ECM 1414 Workshop Mix Flashcards
What does the term ‘Algorithm’ derive from?
A Persian mathematician’s name, Al-Khwarizmi
In computer science, an algorithm is best defined as:
A problem-solving and computational method
Why is the study of algorithms fundamental in computer science?
They provide a basis for writing efficient and effective computer programs
example of a simple algorithm discussed in the class for
which we provided several versions?
Consecutive integer checking for finding the greatest common divisor (GCD)
Which statement best describes a characteristic of Euclid’s algorithm for computing
the greatest common divisor (GCD)?
It involves division and finding the remainder repetitively
Why is the concept of abstraction important in studying algorithms?
It is more intuitive for humans than programming language code
What characterizes the Fibonacci sequence?

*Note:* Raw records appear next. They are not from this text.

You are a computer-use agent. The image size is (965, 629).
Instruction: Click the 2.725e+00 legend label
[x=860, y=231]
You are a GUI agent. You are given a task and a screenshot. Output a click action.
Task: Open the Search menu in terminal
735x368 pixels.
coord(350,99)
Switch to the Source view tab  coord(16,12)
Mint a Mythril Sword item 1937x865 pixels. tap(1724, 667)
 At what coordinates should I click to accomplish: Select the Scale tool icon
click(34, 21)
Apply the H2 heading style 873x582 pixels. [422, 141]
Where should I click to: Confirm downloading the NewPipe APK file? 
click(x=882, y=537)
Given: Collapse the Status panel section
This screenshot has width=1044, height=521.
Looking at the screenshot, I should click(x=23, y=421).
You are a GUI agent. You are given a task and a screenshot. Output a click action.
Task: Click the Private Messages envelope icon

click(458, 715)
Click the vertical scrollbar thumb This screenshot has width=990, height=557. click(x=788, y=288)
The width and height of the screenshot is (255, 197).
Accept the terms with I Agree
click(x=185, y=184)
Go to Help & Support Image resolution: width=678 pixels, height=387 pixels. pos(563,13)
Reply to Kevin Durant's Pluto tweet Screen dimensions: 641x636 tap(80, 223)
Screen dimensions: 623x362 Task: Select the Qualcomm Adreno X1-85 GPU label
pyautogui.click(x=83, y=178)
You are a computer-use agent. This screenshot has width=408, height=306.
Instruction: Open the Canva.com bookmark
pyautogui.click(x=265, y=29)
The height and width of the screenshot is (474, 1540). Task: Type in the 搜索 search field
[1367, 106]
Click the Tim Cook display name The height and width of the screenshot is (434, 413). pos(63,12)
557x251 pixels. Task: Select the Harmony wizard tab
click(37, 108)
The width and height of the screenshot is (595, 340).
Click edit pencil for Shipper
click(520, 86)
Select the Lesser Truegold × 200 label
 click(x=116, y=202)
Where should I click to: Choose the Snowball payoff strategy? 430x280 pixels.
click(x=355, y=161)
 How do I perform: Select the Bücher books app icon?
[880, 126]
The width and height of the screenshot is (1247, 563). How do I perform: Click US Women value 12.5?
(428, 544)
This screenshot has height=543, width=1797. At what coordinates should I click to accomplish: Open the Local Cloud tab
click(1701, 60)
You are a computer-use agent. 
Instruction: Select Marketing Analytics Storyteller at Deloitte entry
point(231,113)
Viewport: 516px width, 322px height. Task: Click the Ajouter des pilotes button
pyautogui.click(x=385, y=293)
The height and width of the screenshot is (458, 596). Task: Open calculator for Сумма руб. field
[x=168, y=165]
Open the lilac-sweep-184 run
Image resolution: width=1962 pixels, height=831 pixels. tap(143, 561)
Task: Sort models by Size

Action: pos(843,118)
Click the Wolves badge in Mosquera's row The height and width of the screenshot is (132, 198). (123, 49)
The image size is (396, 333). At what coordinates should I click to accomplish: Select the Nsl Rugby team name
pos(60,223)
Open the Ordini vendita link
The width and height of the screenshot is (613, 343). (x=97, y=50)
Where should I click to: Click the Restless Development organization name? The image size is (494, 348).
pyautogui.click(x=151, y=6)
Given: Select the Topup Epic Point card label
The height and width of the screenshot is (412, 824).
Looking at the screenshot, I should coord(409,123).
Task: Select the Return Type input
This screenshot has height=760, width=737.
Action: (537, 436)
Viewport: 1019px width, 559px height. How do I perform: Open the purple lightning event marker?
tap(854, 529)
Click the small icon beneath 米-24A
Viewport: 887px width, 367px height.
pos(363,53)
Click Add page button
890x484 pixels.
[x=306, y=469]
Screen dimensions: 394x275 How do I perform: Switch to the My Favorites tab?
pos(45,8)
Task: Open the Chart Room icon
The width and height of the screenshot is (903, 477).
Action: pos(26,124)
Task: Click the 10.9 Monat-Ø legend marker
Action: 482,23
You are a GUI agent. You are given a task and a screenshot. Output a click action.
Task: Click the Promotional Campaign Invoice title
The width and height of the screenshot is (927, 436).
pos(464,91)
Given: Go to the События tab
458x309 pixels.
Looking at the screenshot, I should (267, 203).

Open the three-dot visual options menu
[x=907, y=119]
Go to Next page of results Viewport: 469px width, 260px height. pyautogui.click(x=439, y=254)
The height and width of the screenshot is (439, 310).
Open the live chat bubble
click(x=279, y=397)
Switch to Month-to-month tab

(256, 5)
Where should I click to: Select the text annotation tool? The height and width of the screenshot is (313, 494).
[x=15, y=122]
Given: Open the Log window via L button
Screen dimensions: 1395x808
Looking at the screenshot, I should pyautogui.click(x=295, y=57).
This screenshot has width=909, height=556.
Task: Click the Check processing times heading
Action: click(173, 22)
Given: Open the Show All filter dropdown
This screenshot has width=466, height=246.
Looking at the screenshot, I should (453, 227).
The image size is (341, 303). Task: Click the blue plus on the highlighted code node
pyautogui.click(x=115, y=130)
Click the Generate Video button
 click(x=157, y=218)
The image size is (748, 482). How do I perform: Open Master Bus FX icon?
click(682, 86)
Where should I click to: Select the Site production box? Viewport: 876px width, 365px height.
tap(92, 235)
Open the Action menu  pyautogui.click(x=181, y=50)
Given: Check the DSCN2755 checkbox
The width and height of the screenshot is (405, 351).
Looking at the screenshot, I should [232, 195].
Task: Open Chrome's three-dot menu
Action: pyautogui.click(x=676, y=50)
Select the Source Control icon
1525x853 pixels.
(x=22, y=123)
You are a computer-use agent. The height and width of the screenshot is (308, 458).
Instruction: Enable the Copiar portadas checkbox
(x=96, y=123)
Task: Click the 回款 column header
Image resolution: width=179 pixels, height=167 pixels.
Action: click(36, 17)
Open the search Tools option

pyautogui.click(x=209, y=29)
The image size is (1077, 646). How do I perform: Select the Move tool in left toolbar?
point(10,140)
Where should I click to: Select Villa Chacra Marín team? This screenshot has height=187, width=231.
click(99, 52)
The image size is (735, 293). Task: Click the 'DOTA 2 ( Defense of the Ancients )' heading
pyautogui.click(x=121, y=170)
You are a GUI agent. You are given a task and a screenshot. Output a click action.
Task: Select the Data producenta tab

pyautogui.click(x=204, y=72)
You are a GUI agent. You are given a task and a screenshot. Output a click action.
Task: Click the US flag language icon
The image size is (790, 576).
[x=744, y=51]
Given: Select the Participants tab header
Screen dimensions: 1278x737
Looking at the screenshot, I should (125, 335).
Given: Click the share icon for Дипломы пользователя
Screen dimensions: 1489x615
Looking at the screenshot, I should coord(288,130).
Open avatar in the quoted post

Each number is the sum of the two preceding ones
In the context of algorithms, how is the Fibonacci sequence typically generated leading
to a very inefficient solution?
Through a recursive algorithm
How efficient is Euclid’s algorithm for computing the GCD of large numbers?
It is efficient and converges quickly, taking about O(k) steps where k is the number
of digits in the minimum of m and n
In Euclid’s algorithm, what happens when one of the numbers (n) becomes zero?
The other number (m) is returned as the GCD
What notable aspect of Euclid’s algorithm is highlighted in the text regarding its
historical context?
It was developed in the 3rd century B.C. by Euclid and appeared in his book
‘Elements’ (Book 7)
How is an algorithm defined in computer science, according to Sedgewick (2011), and
probably definition that is not as precise?
A finite sequence of instructions, each with a clear meaning, performed in a finite
amount of time
According to Levitin (2003), what characterizes an algorithm (and better definition
than the one above)?
It is a finite sequence of unambiguous instructions for solving a problem, obtaining
the required output for any legitimate input in a finite amount of time
What is the primary focus in designing algorithms?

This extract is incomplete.